— TASK REQUIREMENTS —
From the listing below, copy only the lines running from the line that contains "Given: Open the 0x Protocol exchange link" to the line that contains "You are a computer-use agent.", both included.

— RECORDS FOR THIS TASK —
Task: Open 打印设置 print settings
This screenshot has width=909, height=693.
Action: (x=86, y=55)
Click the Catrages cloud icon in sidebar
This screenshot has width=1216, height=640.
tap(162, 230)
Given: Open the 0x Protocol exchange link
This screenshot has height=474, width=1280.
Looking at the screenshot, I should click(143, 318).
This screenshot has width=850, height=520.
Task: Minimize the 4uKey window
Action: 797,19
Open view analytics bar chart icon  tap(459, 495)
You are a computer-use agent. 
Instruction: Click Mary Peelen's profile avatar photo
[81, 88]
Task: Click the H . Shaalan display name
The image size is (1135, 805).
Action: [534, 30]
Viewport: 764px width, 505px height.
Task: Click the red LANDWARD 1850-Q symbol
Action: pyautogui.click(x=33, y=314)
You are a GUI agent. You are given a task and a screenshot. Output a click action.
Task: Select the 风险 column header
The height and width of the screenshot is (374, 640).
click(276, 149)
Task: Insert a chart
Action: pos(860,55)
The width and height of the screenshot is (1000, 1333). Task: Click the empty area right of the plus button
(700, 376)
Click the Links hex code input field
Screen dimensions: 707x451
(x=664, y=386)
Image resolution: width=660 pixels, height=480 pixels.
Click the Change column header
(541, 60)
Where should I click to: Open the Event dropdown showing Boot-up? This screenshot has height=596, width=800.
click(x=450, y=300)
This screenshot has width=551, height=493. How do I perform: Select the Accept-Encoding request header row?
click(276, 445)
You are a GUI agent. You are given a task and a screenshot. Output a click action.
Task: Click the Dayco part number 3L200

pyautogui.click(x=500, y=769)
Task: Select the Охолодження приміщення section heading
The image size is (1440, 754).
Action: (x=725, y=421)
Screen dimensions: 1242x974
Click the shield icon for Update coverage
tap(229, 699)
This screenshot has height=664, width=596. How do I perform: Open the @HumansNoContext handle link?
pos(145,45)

— ANSWER TO THIS TASK —
Given: Open the 0x Protocol exchange link
This screenshot has height=474, width=1280.
Looking at the screenshot, I should click(143, 318).
This screenshot has width=850, height=520.
Task: Minimize the 4uKey window
Action: 797,19
Open view analytics bar chart icon  tap(459, 495)
You are a computer-use agent. 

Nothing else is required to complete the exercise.